Today is a “nouvellettre” of Parler Paris for a “nouvel an.” I’d been searching for a French equivalent of “newsletter” for a long time until clever “word smith,” “Tim Smith” coined the new word over cocktails at his 5th district apartment Saturday night.
Do a Google search, you won’t find it anywhere else, except now at the top of our masthead. So, please don’t call Parler Paris a “blog” or an “e-zine” or even a “newsletter” — ‘no siree Bob’ — it’s a “nouvellettre” from now on.
We also discovered that if you spell the word differently, such as “nouvel être,” it takes on an even more profound meaning, as in a new being, a rebirth or a recreation. “Merci,” Tim, for this new “point de vue.”
“Merci” also goes to the dozens of people who wrote in response to the tribute to Polly Platt. Her passing evoked all sorts of stories and memories from those who knew her, or didn’t know her and wished they had, to people who were touched by her writings and those who planned to discover them. The letters are a delight and pleasure to read and will be passed on to her family for all to enjoy. Many “mercis.”
Friday evening Espace Commines (17, rue Commines, 75003 Paris) offered a “nouvel point de vue” on “l’Art du Nu” — the art of the nude. With the works of 45 artists, from painting to sculpture to photography to forms of art we didn’t know existed, clearly every artist has his own interpretation of the “the nude.”
The work was (in my humble opinion), exceptional, and one of the most exciting private exhibits on today’s art scene.
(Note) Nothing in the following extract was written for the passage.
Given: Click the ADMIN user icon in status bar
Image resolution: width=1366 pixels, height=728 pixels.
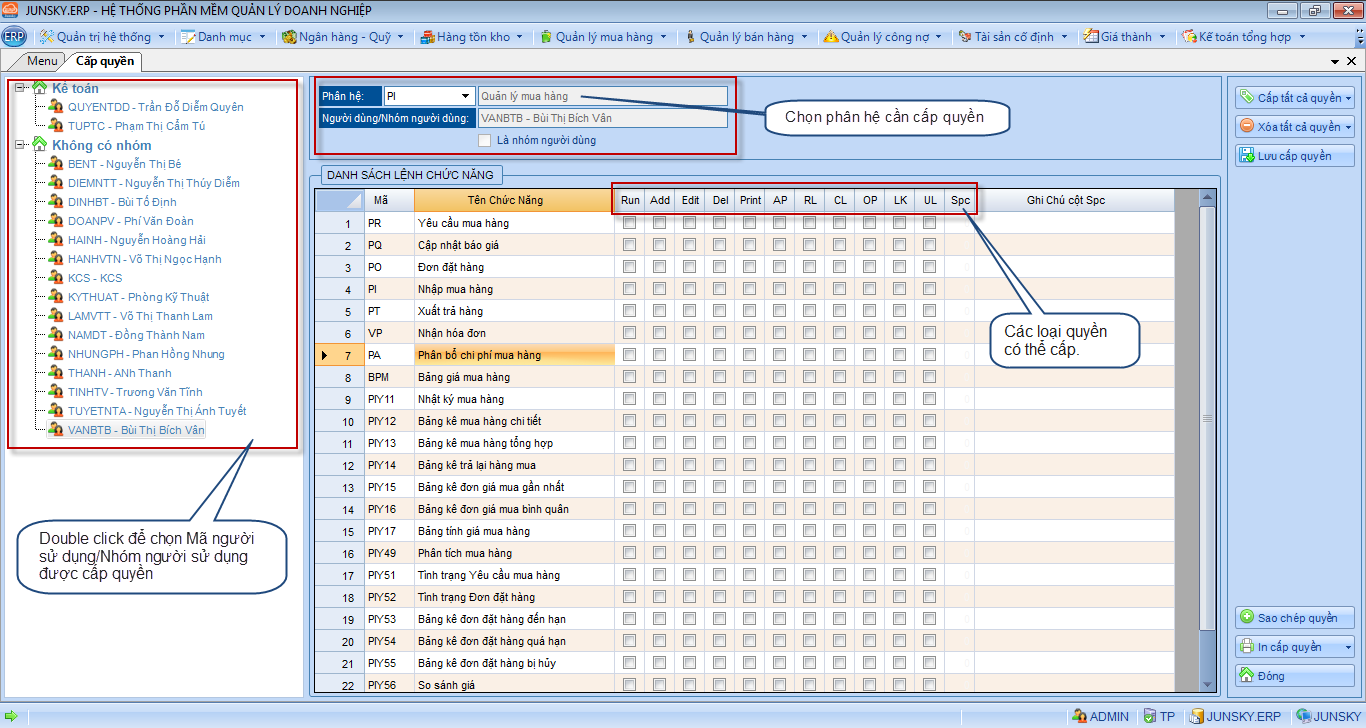Looking at the screenshot, I should (1079, 716).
The work of friend of Parler Paris, Kathy Burke ( http://www.parisportraits.com ), was among the paintings on display.
While making the rounds to enjoy each artist’s rendering, I had this ‘fantasy’ of someone, nude, to wander among the crowd, as a ‘live’ performance, to which my friend said, “Let’s just hope it’s not you who decides to do it!” Sorry, folks…it was just a fantasy left unfulfilled!
The exhibit only lasted through yesterday…sadly, but luckily, it’s accompanied by a book of all the works, available for purchase for 56€ TTC + 8€ handling by contacting “Editions Patou,” 14 bis, boulevard Voltaire, 92130 Issy les Moulineaux, Tél: 01.58.88.32.31.
Saturday a different kind of
art struck nerves at the new “Centquatre.” Centquatre is Paris’ newest artistic center open to all forms of art in a 39,000 square meter space where “the artistic dynamic pushes back the boundary between art and the public.” It is a place of production with provision of technical, financial and human resources for creating works of any and all kinds.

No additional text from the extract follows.